I say, come on. Give it a break.
The term "God's Country" does not denote a denomination. It doesn't denote Christianity in particular as God is claimed by multiple traditions. But beyond that, the sign doesn't really proclaim any religious message at all. It's just another piece of Texas quirkiness like kinky Friedman's campaigns or another play about Tuna.
What the sign does say is this: “This Is God's Country. Please Don't Drive Through It Like Hell.”
That's kind of a irreverent, don't you think? It doesn't read like scripture at all. I don't suspect to find it in the big book Pope Francis carries around.

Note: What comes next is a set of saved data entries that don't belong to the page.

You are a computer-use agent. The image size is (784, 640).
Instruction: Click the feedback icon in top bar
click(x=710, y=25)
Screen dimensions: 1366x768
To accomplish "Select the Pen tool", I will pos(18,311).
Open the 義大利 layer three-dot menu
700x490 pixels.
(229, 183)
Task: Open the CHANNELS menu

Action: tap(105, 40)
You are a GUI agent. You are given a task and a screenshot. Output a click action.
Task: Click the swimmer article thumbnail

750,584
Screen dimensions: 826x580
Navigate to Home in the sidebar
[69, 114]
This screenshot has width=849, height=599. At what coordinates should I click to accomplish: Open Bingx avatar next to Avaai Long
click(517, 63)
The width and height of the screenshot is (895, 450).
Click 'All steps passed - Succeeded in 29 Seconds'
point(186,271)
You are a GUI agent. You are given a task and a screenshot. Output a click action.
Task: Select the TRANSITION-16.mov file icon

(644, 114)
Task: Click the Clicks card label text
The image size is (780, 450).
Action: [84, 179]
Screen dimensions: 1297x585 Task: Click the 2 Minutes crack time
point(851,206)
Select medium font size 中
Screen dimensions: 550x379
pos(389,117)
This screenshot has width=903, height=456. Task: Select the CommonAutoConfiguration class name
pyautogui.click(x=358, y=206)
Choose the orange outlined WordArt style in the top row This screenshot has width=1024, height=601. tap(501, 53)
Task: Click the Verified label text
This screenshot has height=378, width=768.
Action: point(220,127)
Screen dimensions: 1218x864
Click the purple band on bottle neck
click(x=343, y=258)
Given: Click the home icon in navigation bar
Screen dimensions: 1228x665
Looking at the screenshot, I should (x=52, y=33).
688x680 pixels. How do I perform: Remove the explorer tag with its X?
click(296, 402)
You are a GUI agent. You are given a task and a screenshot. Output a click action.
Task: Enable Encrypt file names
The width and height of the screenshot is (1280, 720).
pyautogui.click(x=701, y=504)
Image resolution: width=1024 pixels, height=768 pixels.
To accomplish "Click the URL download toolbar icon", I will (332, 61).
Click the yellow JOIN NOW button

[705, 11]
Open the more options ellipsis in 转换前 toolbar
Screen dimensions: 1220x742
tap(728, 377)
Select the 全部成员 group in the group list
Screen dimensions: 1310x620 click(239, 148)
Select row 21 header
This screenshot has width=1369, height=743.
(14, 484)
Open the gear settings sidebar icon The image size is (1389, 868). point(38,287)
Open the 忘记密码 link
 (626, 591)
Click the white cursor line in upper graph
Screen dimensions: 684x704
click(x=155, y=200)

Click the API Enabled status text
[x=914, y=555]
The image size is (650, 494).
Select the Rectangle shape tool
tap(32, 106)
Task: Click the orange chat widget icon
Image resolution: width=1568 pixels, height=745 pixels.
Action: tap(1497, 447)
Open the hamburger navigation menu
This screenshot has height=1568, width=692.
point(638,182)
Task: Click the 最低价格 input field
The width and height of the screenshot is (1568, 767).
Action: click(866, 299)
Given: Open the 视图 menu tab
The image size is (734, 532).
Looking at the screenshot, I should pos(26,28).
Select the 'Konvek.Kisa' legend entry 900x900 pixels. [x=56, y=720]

Even without the clever admonishment, the term "God's Country" long ago lost any semblance of religiousness. It's a colloquialism in the American South and Midwest to commentate beautiful pieces of nature, unspoiled land gorgeous to the naked eye. Some folks think of the land of sky blue waters in Wisconsin when they hear the phrase; others think of Monument Valley in the desert. The band U2 has a song called "In Gods Country" on its album The Joshua Tree, itself a reference to a national park in the desert and the tree which gives it its name. Would you say the phrase, millions and millions think of places they love.
So when the president of the FFRF suggests a sign which says "This is Vishnu’s Country" would be just as offensive, she's off the mark. The reference to Vishnu would be little more than a head scratcher because it's not part of the vernacular. And the vernacular reflects the way we as Americans speak, reflective of our heritage. It has nothing to do with recognizing the Southern Baptist Convention, the Lutheran Church Missouri Synod, The Dalai Lama or the patriarch of Constantinople and the God they may or may not worship.
Herein lies the problem with the FFRF. There's nothing in our Constitution which guarantees anyone the right to be shielded from anything they don't like. Some say quite the opposite: it grants people the right to speak, worship, exist as they see fit, even in public. Citing a cliché present in America's way of communicating is no more an acceptance of God's existence and/or authority than putting stockings above the fireplace is an acknowledgement of the existence of Santa Claus.
And now the folks in Hondo have dug in there heels for a conflict. What good does this do us? The FFRF would be better served to promote tolerance along all, believers and nonbelievers alike. Instead they choose to be confrontational in an effort to unravel this nation's Judeo-Christian fabric which unites many who believe both reason and faith have roles to play in a free society.